Compiled and Written by Irene Stuber.
07-31 TABLE of CONTENTS:

Caresse Crosby got first bra patent

DATES, ANNIVERSARIES, and EVENTS

QUOTES by Dale Spender and H. P. Blavatsky.


Although Men Claimed to Invent the Bra,
It was Actually Women Such as Olga Erteszek Who Held 18 Patents

crosbycaresse.JPGThe so-called inventor of the bra Otto Titzling never took out a patent and most disclaim his claims. The is true same for Philippe de Brassiere.
      Olga Erteszek, however, held 28 bra patents.
      The first patent was held by Polly Jacob (Mary Phelps Jacob aka Caresse Crosby) who undoubtedly did invent the bra (patent granted in 1914).
      Ida (Maidenform) Rosenthal later added such refinements as sized cups. Prior to the bra, women were squeezed into corsets which, when tightened to stylish thinness, constricted their organs, and caused serious illnesses, or if large breasted, women strapped their breasts down using bindings.

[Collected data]
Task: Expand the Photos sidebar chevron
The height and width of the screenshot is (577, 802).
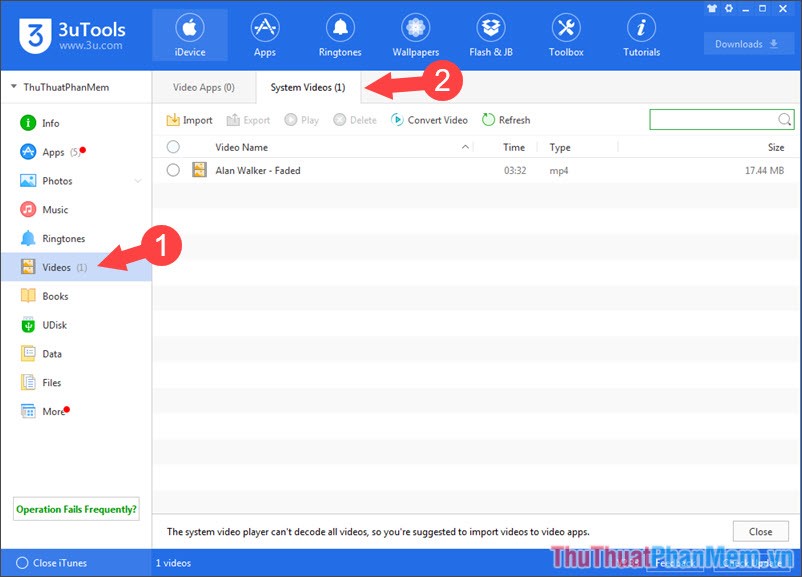Action: tap(138, 181)
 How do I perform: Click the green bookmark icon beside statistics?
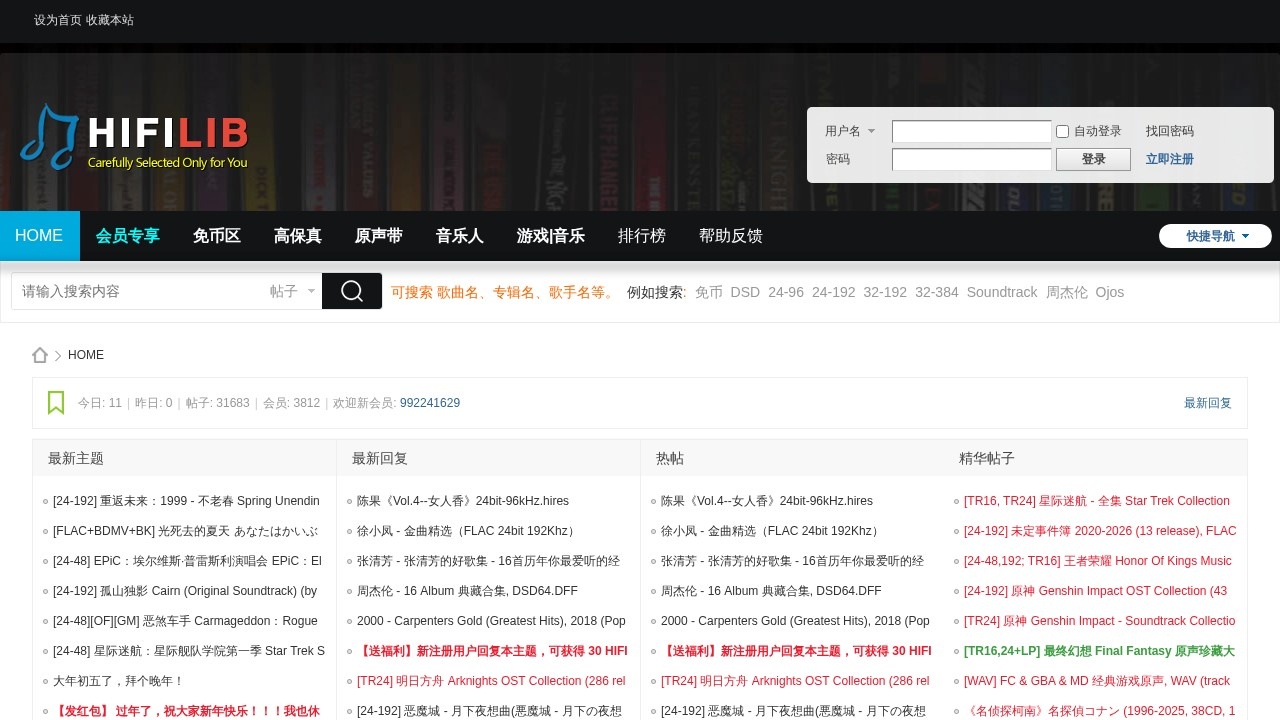pyautogui.click(x=56, y=403)
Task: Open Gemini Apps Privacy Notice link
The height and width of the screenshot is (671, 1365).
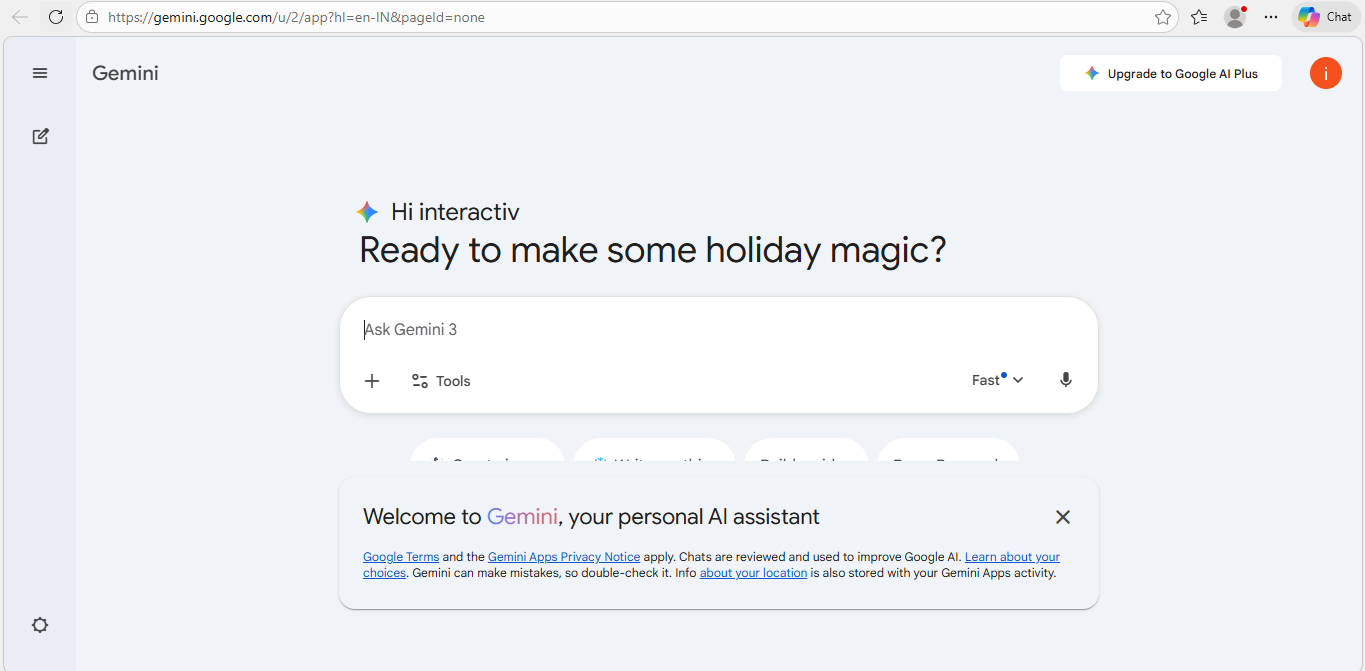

» Parts of the exercise:
**a)** From the text on bra patents:
(i) Who held the first bra patent, and in what year was it granted?
(ii) What refinement did Ida Rosenthal later add?
(iii) Before the bra, what did large-breasted women do?
**b)** Write a continuation of the text on bra patents, picking up after its last sentence.

» Exercise results:
**a)**
(i) Polly Jacob (Mary Phelps Jacob, also known as Caresse Crosby); the patent was granted in 1914.
(ii) Sized cups.
(iii) They strapped their breasts down using bindings.

**b)**
      The uplift bra was invented by aircraft engineers under orders of their boss Howard Hughes. Hughes was taken by the large breasts of movie star Jane Russell whom he was directing in a movie and was distressed at the way her clothes photographed.
      A few authorities believe the uplift bra is responsible for the increase in breast cancer but most experts discount the theory but have no explanation for the increase.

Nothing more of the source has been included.